Citation style for this article: McNeil SA, Shinde V, Andrew M, Hatchette TF, LeBlanc J, Ambrose A, Boivin G, Bowie WR, Diaz-Mitoma F, ElSherif M, Green K, Haguinet F, Halperin S, Ibarguchi B, Katz K, Langley J, Lagacé-Wiens P, Light B, Loeb M, McElhaney JE, MacKinnon-Cameron D, McCarthy AE, Poirier M, Powis J, Richardson D, Semret M, Smith S, Smyth D, Stiver G, Trottier S, Valiquette L, Webster D, Ye L, McGeer A, on behalf of the Public Health Agency of Canada/Canadian Institutes of Health Research Influenza Research Network (PCIRN) Serious Outcomes Surveillance Network, on behalf of the Toronto Invasive Bacterial Diseases Network (TIBDN). Interim estimates of 2013/14 influenza clinical severity and vaccine effectiveness in the prevention of laboratory-confirmed influenza-related hospitalisation, Canada, February 2014. Euro Surveill. 2014;19(9):pii=20729. Article DOI: http://dx.doi.org/10.2807/1560-7917.ES2014.19.9.20729
Date of submission: 24 February 2014

During the 2013/14 influenza season in Canada, 631 of 654 hospitalisations for laboratory-confirmed influenza enrolled in sentinel hospitals were due to Influenza A. Of the 375 with known subtype, influenza A(H1N1) accounted for 357. Interim unmatched vaccine effectiveness adjusted for age and presence of one or more medical comorbidities was determined by test-negative case–control design to be 58.5% (90% confidence interval (CI): 43.9–69.3%) overall and 57.9% (90% CI: 37.7–71.5) for confirmed influenza A(H1N1).

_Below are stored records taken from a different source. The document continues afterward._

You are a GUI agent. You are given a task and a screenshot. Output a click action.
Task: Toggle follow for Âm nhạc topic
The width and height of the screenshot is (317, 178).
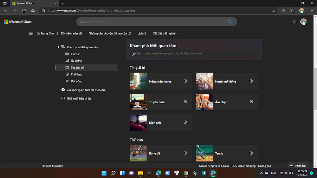coord(251,102)
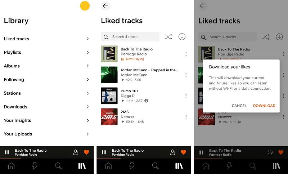Unlike track with heart in left player
The height and width of the screenshot is (174, 288).
coord(86,152)
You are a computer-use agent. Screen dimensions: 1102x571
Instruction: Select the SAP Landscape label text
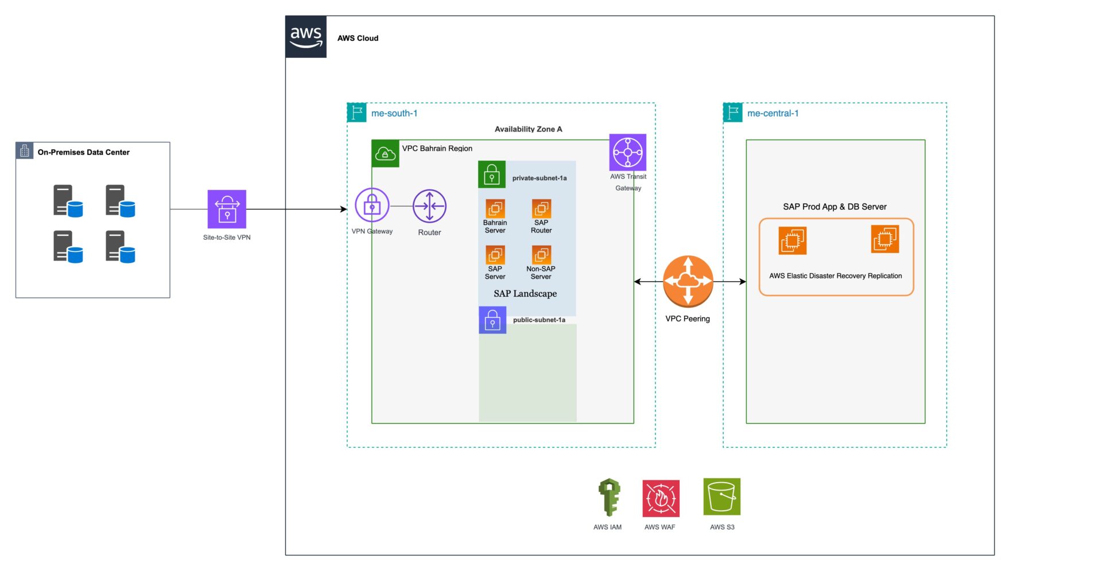click(525, 293)
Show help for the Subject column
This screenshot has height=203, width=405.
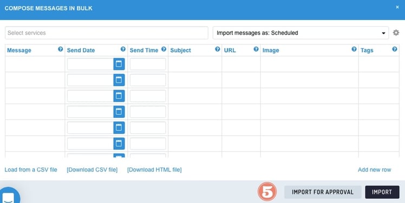pyautogui.click(x=218, y=49)
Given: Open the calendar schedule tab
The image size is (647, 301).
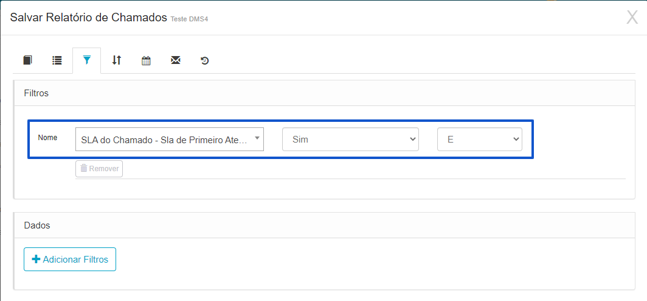Looking at the screenshot, I should click(x=146, y=60).
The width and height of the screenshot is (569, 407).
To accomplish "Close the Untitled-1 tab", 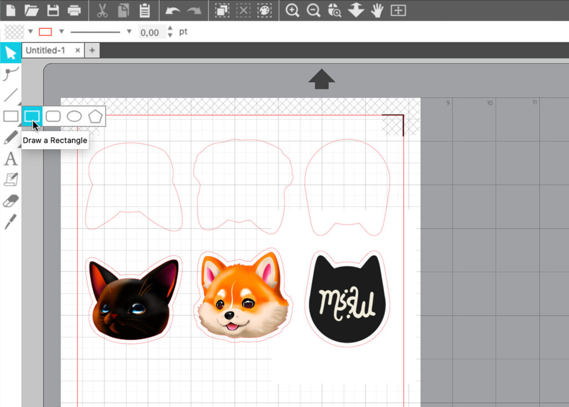I will pos(78,51).
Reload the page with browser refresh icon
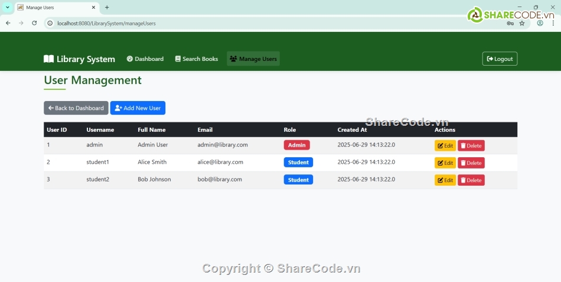The width and height of the screenshot is (561, 282). tap(34, 23)
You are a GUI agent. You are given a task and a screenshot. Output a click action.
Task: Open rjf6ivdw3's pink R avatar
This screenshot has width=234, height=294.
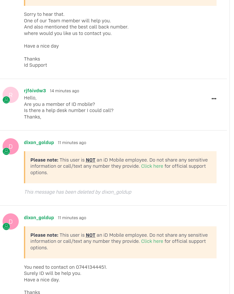(11, 95)
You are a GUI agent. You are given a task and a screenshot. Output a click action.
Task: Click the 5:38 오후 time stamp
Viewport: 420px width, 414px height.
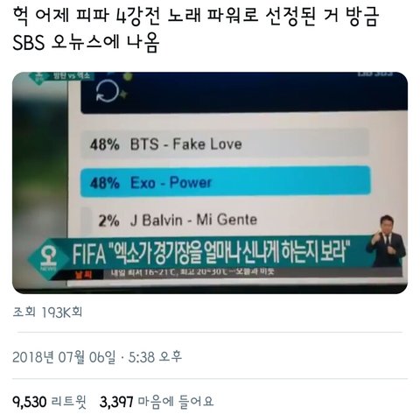click(155, 357)
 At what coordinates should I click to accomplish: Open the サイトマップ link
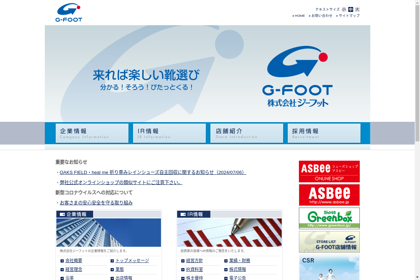[x=348, y=16]
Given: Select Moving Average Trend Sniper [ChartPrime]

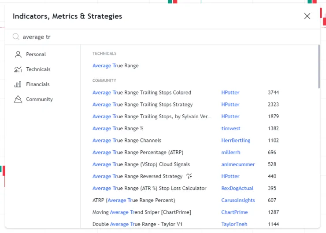Looking at the screenshot, I should [x=141, y=212].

In the context of the first influenza season in Canada since the 2009 influenza pandemic to be marked by the predominant circulation of A(H1N1)pdm09 virus, we provide a critical interim assessment of overall and age-stratified 2013/14 influenza vaccine effectiveness against laboratory-confirmed influenza-associated hospitalisation. We describe the clinical and epidemiological characteristics of severe cases of influenza, defined as those requiring intensive care unit (ICU) admission, mechanical ventilation or resulting in death, who were hospitalised up to 8 February 2014 in the hospitals of the Public Health Agency of Canada/Canadian Institutes of Health Research (PCIRN) Serious Outcomes Surveillance (SOS) Network. The PCIRN SOS Network was established in 2009 to prospectively monitor annual seasonal influenza vaccine effectiveness in the prevention of laboratory-confirmed influenza-related hospitalisation in Canadian adults using a test-negative case–control design.

In Canada, annual influenza vaccine is recommended for all persons aged six months to 59 months or 65 years and older, and for persons of any age with medical comorbidities placing them at higher risk of severe influenza and its complications resulting in hospitalisation or death [1]. More than 98% of influenza vaccine provided to adults is intramuscular split-virus trivalent inactivated influenza vaccine (TIV).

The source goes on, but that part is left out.